§ EXERCISE REQUIREMENTS
With the line containing "Reviews (607, 740)" as the first and the final line of the entries as the last, repeat exactly the lines in that span, including both.

§ SOURCE DATA

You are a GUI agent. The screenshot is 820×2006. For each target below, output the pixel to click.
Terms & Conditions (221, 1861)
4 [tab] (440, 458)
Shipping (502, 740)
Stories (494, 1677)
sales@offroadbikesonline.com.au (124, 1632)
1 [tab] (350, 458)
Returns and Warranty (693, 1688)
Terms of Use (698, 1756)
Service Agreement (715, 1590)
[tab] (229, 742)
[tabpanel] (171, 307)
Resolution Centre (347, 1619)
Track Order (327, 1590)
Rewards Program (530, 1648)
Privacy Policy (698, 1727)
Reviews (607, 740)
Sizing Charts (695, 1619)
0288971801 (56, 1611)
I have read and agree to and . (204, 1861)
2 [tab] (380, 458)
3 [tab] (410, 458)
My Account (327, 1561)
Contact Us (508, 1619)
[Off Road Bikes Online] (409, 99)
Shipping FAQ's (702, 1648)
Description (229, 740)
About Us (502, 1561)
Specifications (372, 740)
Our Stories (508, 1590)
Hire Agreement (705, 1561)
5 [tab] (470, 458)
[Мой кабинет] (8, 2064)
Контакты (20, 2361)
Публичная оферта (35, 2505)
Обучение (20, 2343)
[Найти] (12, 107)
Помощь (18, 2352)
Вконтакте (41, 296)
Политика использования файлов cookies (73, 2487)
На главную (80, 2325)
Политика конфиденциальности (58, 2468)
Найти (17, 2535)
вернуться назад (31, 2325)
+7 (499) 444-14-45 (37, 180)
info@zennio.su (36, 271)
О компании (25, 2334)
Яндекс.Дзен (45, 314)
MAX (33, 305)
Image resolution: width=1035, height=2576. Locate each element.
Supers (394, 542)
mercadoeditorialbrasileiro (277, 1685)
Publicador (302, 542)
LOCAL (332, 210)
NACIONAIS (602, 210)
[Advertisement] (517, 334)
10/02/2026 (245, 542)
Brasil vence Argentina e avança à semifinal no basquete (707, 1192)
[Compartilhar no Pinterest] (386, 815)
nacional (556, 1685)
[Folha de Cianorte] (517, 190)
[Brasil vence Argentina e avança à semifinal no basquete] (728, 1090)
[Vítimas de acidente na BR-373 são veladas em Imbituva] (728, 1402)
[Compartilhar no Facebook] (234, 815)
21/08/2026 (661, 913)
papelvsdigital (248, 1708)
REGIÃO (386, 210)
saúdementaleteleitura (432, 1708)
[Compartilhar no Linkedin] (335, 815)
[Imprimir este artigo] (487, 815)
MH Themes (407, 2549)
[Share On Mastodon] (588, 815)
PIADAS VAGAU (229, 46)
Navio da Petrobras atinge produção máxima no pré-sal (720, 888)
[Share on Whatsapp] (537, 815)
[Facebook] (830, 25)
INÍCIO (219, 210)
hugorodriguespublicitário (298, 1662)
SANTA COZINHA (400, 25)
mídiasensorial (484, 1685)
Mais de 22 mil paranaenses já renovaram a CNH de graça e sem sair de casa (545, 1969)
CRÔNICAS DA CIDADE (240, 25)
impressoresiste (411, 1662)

§ ANSWER BELOW
Reviews (607, 740)
Sizing Charts (695, 1619)
0288971801 (56, 1611)
I have read and agree to and . (204, 1861)
2 [tab] (380, 458)
3 [tab] (410, 458)
My Account (327, 1561)
Contact Us (508, 1619)
[Off Road Bikes Online] (409, 99)
Shipping FAQ's (702, 1648)
Description (229, 740)
About Us (502, 1561)
Specifications (372, 740)
Our Stories (508, 1590)
Hire Agreement (705, 1561)
5 [tab] (470, 458)
[Мой кабинет] (8, 2064)
Контакты (20, 2361)
Публичная оферта (35, 2505)
Обучение (20, 2343)
[Найти] (12, 107)
Помощь (18, 2352)
Вконтакте (41, 296)
Политика использования файлов cookies (73, 2487)
На главную (80, 2325)
Политика конфиденциальности (58, 2468)
Найти (17, 2535)
вернуться назад (31, 2325)
+7 (499) 444-14-45 (37, 180)
info@zennio.su (36, 271)
О компании (25, 2334)
Яндекс.Дзен (45, 314)
MAX (33, 305)
Image resolution: width=1035, height=2576. Locate each element.
Supers (394, 542)
mercadoeditorialbrasileiro (277, 1685)
Publicador (302, 542)
LOCAL (332, 210)
NACIONAIS (602, 210)
[Advertisement] (517, 334)
10/02/2026 (245, 542)
Brasil vence Argentina e avança à semifinal no basquete (707, 1192)
[Compartilhar no Pinterest] (386, 815)
nacional (556, 1685)
[Folha de Cianorte] (517, 190)
[Brasil vence Argentina e avança à semifinal no basquete] (728, 1090)
[Vítimas de acidente na BR-373 são veladas em Imbituva] (728, 1402)
[Compartilhar no Facebook] (234, 815)
21/08/2026 (661, 913)
papelvsdigital (248, 1708)
REGIÃO (386, 210)
saúdementaleteleitura (432, 1708)
[Compartilhar no Linkedin] (335, 815)
[Imprimir este artigo] (487, 815)
MH Themes (407, 2549)
[Share On Mastodon] (588, 815)
PIADAS VAGAU (229, 46)
Navio da Petrobras atinge produção máxima no pré-sal (720, 888)
[Share on Whatsapp] (537, 815)
[Facebook] (830, 25)
INÍCIO (219, 210)
hugorodriguespublicitário (298, 1662)
SANTA COZINHA (400, 25)
mídiasensorial (484, 1685)
Mais de 22 mil paranaenses já renovaram a CNH de graça e sem sair de casa (545, 1969)
CRÔNICAS DA CIDADE (240, 25)
impressoresiste (411, 1662)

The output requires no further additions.